THE identification of four key genes and potential therapeutic compounds using machine learning could improve the diagnosis and treatment of sepsis. Sepsis remains a leading cause of mortality in intensive care units, with current biomarkers often lacking specificity and rapid response to treatment. Advances in machine learning offer new possibilities for early detection, personalised treatment, and prognosis evaluation. By integrating gene expression data and computational models, researchers aim to improve diagnostic accuracy and identify novel therapeutic targets.
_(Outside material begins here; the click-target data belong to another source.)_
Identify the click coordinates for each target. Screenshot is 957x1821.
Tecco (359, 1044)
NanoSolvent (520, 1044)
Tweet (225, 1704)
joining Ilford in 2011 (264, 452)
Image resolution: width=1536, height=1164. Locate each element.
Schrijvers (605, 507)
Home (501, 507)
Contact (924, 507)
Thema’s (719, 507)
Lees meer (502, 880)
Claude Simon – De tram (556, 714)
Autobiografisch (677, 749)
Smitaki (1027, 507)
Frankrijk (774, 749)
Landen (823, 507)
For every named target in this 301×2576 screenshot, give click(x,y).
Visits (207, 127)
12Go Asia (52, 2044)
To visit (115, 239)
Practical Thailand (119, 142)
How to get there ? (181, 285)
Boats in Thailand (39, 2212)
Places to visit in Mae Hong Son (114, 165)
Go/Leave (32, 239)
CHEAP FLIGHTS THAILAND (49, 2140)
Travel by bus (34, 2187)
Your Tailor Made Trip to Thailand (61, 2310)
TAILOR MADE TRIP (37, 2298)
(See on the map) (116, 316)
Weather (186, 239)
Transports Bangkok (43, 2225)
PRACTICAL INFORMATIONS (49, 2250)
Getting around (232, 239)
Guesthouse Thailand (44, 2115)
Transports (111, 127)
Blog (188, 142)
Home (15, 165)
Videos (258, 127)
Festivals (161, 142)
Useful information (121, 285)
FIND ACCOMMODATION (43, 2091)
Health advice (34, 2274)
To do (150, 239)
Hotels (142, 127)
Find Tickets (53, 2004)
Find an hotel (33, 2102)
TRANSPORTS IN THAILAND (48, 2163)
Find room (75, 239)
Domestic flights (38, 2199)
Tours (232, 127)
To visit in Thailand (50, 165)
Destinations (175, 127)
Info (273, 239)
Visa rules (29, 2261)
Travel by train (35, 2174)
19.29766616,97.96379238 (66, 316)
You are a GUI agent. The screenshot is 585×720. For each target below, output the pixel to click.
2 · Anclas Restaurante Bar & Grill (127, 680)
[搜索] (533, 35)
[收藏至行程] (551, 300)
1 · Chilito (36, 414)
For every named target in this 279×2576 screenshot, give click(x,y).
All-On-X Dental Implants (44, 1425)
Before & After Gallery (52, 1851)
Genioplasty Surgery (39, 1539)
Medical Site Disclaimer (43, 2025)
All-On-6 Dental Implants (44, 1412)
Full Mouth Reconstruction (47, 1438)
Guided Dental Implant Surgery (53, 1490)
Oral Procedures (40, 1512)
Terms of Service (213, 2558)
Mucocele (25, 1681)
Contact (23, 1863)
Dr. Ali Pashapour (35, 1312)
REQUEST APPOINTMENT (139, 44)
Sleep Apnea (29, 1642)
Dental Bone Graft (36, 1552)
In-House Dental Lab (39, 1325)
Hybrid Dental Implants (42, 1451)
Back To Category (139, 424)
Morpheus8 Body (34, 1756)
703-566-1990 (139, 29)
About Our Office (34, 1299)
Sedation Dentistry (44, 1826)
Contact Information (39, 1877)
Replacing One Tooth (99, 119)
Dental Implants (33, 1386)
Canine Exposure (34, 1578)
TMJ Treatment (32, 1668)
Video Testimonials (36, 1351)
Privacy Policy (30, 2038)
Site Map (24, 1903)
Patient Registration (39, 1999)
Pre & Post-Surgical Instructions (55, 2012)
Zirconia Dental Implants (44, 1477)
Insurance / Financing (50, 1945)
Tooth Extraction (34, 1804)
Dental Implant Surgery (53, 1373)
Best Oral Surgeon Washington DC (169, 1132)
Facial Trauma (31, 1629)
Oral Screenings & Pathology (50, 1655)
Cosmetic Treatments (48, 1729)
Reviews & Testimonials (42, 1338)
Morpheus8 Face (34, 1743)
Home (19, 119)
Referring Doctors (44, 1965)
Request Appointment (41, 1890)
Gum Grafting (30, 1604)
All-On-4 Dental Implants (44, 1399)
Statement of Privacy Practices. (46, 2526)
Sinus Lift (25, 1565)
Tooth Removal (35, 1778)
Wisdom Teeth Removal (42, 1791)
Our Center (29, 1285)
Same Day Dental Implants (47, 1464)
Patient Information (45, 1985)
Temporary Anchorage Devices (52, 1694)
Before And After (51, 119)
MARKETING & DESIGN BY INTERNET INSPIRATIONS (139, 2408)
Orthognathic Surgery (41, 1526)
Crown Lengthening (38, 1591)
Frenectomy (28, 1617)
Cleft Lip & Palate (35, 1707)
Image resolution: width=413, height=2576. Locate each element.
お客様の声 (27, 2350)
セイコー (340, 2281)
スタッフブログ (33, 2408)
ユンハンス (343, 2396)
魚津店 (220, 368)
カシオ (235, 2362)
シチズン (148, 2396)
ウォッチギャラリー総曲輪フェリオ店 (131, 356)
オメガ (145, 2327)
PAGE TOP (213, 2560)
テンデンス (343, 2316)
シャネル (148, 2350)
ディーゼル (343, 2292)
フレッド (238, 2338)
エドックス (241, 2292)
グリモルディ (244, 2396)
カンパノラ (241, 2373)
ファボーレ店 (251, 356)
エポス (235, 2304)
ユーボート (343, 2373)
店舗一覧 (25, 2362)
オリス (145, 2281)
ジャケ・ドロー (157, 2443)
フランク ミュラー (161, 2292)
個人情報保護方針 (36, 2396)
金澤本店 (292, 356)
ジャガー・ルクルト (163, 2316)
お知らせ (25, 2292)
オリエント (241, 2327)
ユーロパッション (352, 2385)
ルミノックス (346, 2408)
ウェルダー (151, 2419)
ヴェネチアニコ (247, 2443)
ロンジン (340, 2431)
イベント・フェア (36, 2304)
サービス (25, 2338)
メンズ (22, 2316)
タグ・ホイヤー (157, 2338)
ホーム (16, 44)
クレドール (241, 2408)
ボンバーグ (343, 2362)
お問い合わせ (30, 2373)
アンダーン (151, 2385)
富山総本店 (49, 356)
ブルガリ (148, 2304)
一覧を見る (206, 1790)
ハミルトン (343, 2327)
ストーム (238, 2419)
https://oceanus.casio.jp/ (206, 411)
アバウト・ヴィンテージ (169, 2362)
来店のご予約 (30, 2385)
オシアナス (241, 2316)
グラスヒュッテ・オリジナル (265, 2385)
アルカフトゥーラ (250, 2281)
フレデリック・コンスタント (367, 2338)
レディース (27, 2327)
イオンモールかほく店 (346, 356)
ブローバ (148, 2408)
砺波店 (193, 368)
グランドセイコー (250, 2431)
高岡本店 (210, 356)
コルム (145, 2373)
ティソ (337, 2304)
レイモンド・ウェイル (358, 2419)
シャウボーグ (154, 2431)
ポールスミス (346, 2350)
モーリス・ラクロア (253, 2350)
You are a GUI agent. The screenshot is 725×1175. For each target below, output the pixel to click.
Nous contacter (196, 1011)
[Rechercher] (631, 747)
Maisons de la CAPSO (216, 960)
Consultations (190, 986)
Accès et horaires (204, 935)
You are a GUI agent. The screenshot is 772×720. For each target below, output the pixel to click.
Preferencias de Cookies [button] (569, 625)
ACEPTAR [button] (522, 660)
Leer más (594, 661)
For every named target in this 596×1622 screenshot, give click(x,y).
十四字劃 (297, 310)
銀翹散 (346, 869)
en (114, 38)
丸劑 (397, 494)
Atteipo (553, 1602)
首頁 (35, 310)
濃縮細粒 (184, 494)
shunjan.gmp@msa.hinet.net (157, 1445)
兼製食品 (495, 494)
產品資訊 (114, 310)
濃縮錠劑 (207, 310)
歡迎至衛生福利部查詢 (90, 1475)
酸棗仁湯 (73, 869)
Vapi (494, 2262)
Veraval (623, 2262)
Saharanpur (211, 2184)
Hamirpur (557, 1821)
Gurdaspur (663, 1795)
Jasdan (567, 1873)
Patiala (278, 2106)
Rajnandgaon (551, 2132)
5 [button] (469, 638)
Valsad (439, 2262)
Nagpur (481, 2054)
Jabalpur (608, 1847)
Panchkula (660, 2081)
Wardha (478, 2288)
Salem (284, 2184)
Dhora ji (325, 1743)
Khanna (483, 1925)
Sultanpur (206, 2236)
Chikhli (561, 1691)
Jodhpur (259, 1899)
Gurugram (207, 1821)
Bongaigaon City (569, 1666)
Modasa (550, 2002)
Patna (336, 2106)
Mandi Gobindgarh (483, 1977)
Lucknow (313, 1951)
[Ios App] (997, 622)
In this study, gene expression datasets were analysed and combined following quality control and standardisation. A total of 405 differentially expressed genes were identified, including 334 upregulated and 71 downregulated genes. Further analysis using weighted gene co-expression network analysis refined this to 308 potential genes, which were subjected to 113 combined machine learning algorithms. This process identified 22 hub genes, and subsequent protein-protein interaction network analysis narrowed this down to four key genes: CD177, GNLY, ANKRD22, and IFIT1. Functional enrichment analysis highlighted immune response and bacterial infection as primary drivers of sepsis. The diagnostic model was validated using nomogram, decision curve analysis, and clinical impact curves, confirming its predictive reliability. Further molecular docking analysis identified three potential therapeutic compounds (Dieckol, Grosvenorine, and Tellimagrandin II) from a traditional Chinese medicine compound library.
These findings suggest that machine learning-based diagnostic models could enhance the early identification of sepsis, leading to more timely and targeted interventions. The discovery of key genes associated with sepsis also opens avenues for personalised treatment approaches. The identification of potential therapeutic compounds provides a foundation for future drug development, potentially improving survival rates in critically ill patients.
Jenna Lorge, EMJ
Reference
Zhang W et al. A diagnostic model for sepsis using an integrated machine learning framework approach and its therapeutic drug discovery. BMC Infect Dis. 2025;DOI:10.1186/s12879-025-10616-z.